PROBLEM TO SOLVE
Find the line with "At what coordinates should I click to accomplish: Click" in the records below. Output exactly from there until after the line with "This screenshot has width=750, height=680.", without pictures.

TASK INPUT
◇ ◇ ◇ ◇ ◇
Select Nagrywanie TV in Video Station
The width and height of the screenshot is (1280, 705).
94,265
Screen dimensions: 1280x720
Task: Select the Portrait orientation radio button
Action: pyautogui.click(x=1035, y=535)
◇ ◇ ◇ ◇ ◇
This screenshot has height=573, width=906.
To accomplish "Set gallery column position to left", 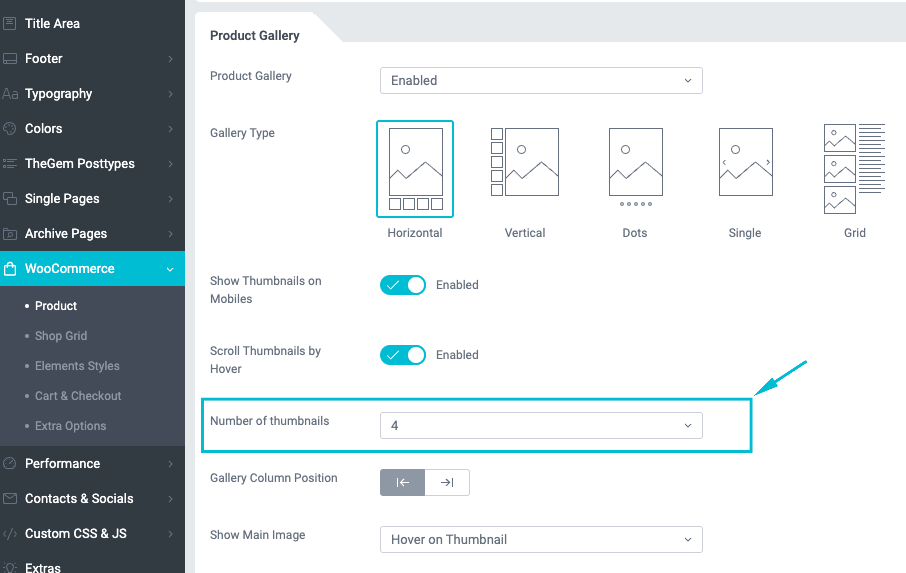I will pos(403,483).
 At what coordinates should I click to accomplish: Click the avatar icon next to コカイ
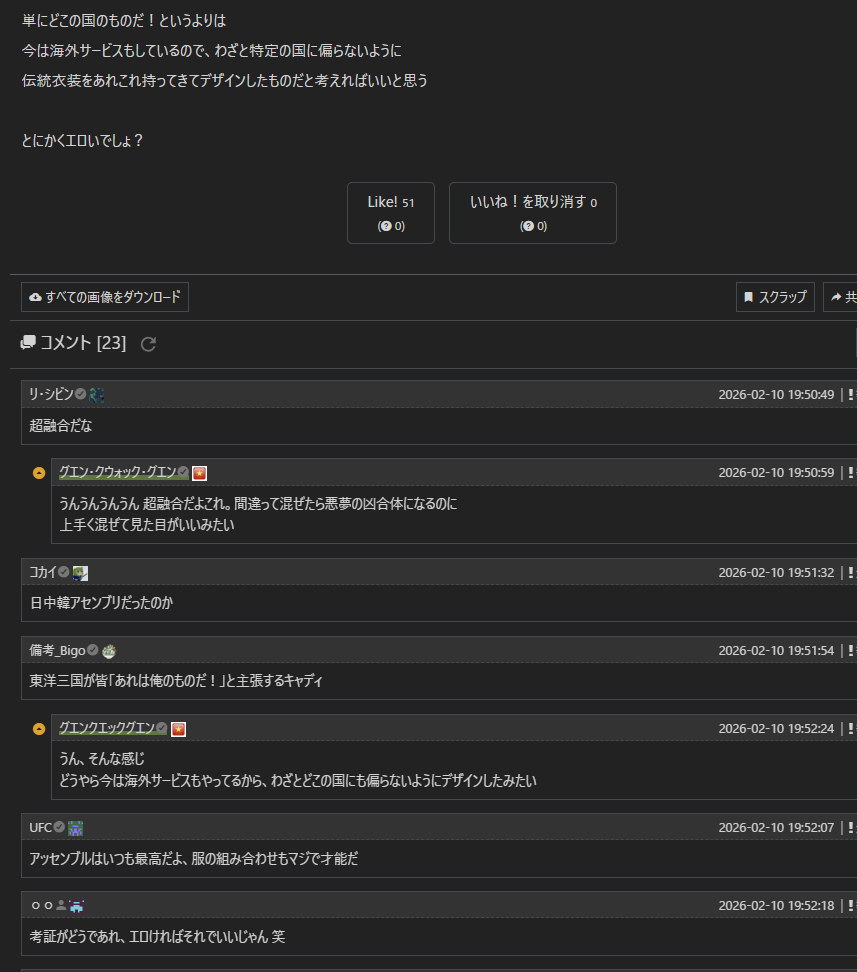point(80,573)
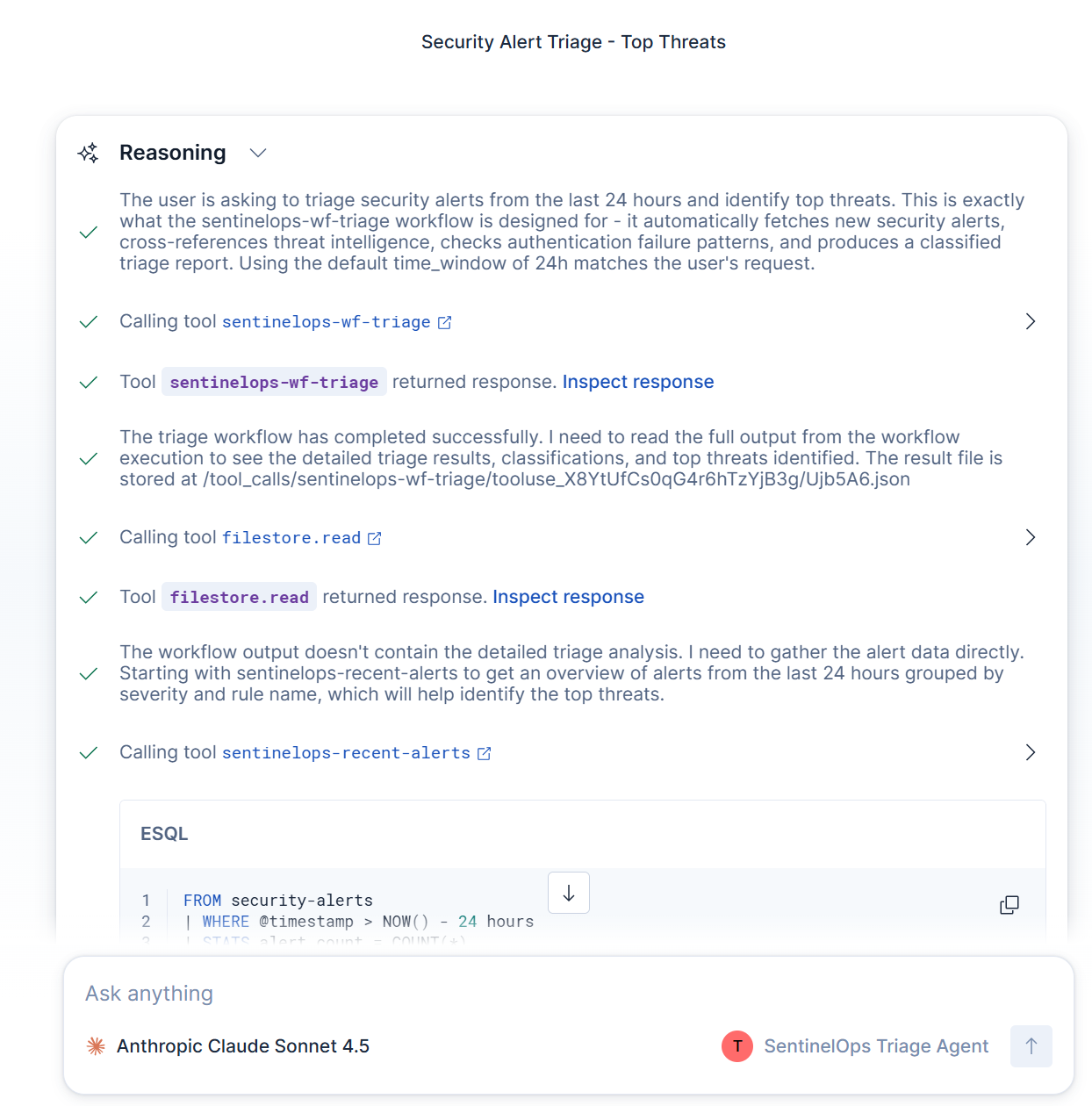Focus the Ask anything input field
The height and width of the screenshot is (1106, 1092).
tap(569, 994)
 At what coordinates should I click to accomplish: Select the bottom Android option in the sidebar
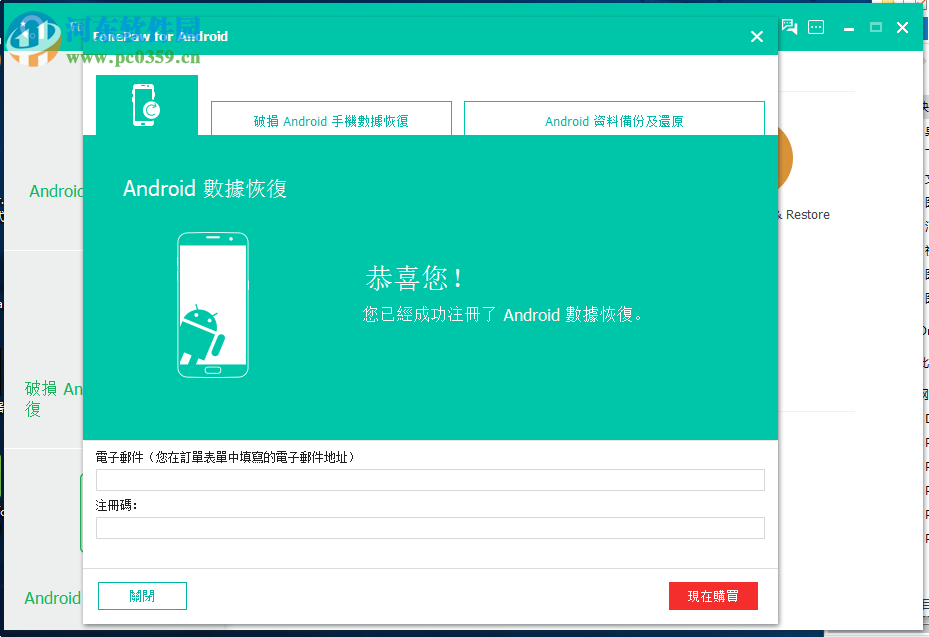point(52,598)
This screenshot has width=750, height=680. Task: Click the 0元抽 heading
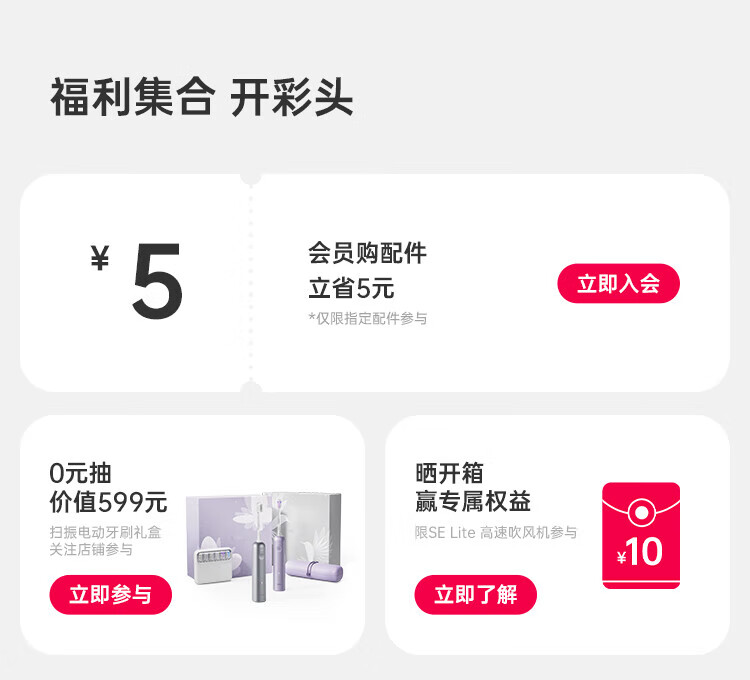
◇ ◇ ◇ ◇ ◇
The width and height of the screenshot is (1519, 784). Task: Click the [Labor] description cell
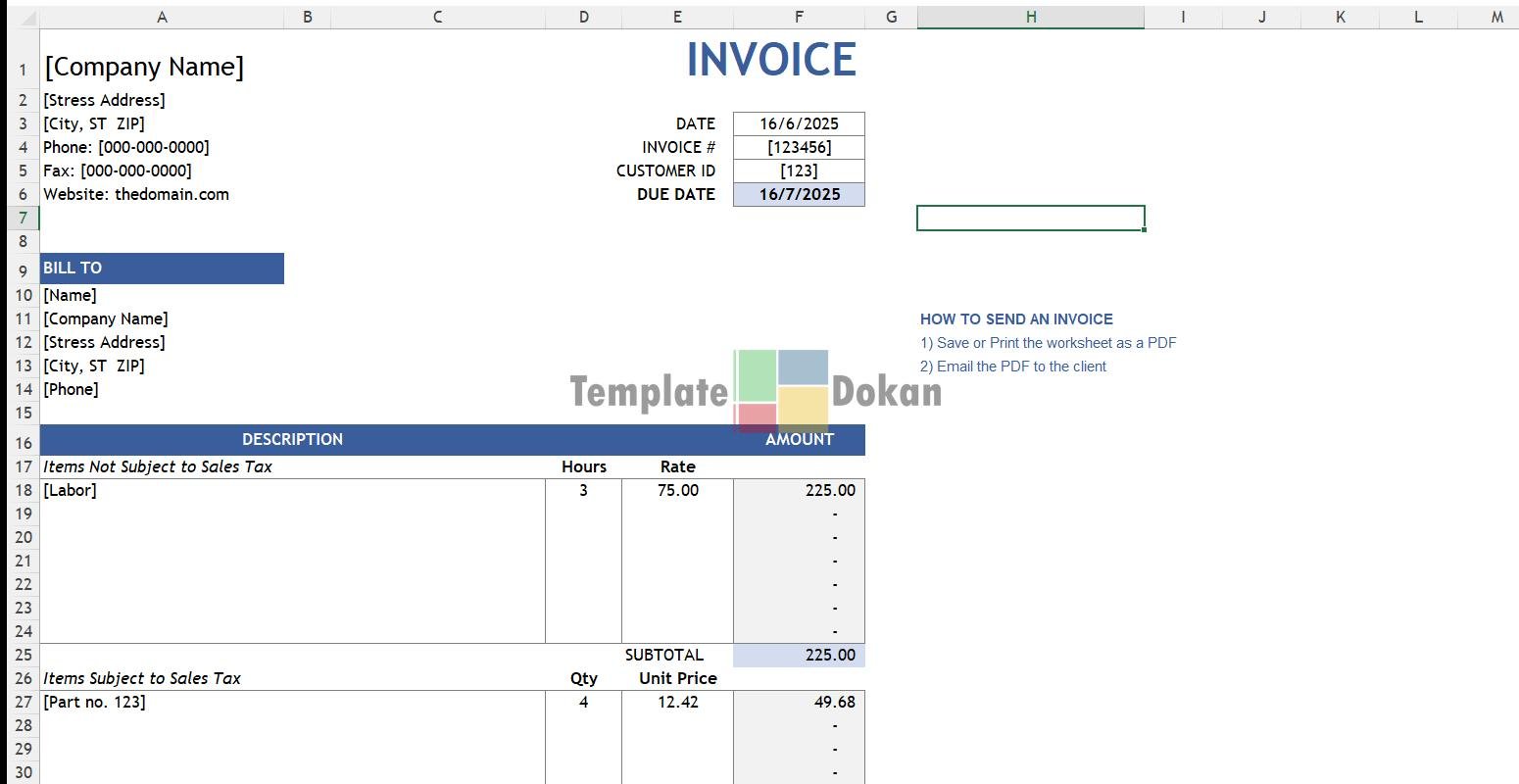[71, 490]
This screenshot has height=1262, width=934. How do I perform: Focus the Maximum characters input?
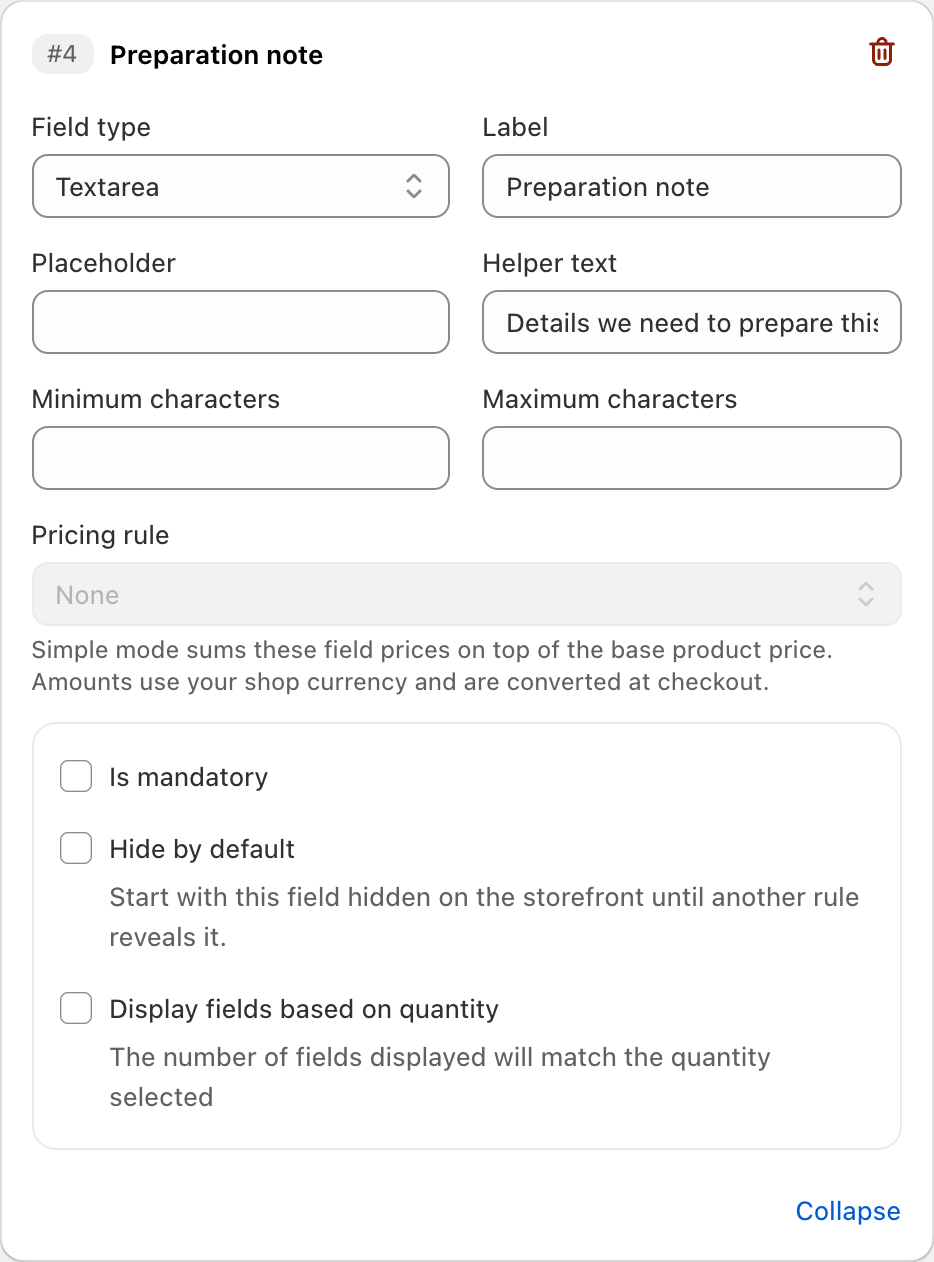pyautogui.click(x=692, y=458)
◇ ◇ ◇ ◇ ◇
SOLVED PROBLEM
 At what coordinates should I click to accomplish: Click the avatar icon next to コカイ
point(80,573)
Focus the Ask anything input field
The height and width of the screenshot is (1106, 1092).
tap(569, 994)
 At what coordinates should I click to accomplish: Select the bottom Android option in the sidebar
point(52,598)
This screenshot has width=750, height=680. Task: Click the 0元抽 heading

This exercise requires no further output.